230話
ようやくここで繋がったオード。『価値』というもの。その本質。
「それがさっきの名言てわけね。誰かにとっては宝、ってこと」
そんなのはわかっていたこと、と思っていたが、今一度改まってみると見え方が変わる気がする。電球も。グラスも。壁のレンガも。誰かにとっては百万ユーロ。溶けてしまって捨てるだけの氷も、酒が混ざっていなければ草花にあげることができる。

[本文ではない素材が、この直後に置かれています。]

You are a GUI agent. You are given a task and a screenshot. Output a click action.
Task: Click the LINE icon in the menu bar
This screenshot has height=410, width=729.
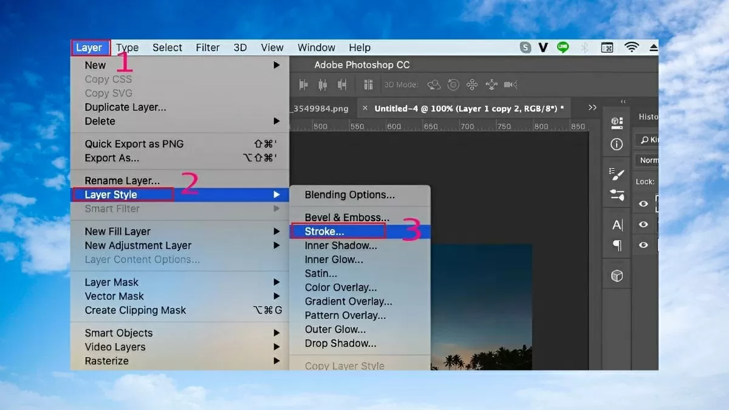click(563, 47)
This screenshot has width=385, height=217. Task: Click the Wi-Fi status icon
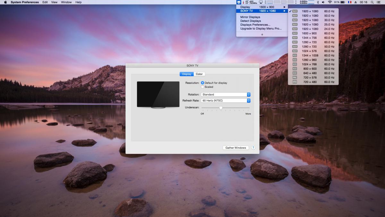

「そうなるとさっきのケンカにも価値が現れてくる。一般人じゃなくて、ピカソとゴッホが路上でケンカしてたら見てみたいだろう? それが己の考えるキュビズムについての論争とかだったら、一億ユーロ払う金持ちもいるかもしれない。こうなるともうケンカも芸術だ」
だが興味のない人からすると三ユーロの価値もない。オッサン二人が筆の堅い部分で殴り合ってるだけのつまらないケンカ。マイク・タイソンとモハメド・アリのほうが見たい。より深く掘り下げると。この世の全ては面白い。
その揺らいで形のない『価値』という概念。カルトナージュにも当てはまるのだろうか。そこでようやく『愛』をテーマにした作品がオードの頭にチラついてくる。
「どうせ人それぞれで受け取るものが違うなら……だとすると、あたしにとっての『愛』って……」
ハートや、赤くて瑞々しい、純粋な透明感のある誰もが認める温かなもの。だけど、その裏にある価値が自分自身を示すのであれば。もし自分の作品に『オード・シュヴァリエ』という価値のラベルをつけることができれば。
そしてビセンテ自身、迷ったときはこのカクテルを作るようにしている。その理由。
「ただ飲むだけであればさっき言ったように、ペルノとレモンの香りがリンスされたライ麦ウイスキーだ。だが『世界最古』というラベルがつけば、背筋が伸びる。酒に興味がなくても、敬意のようなものを払いたくなる」
なにかを見失いそうな時にこそ、自分の初心を思い出させてくれる『価値』のあるカクテル。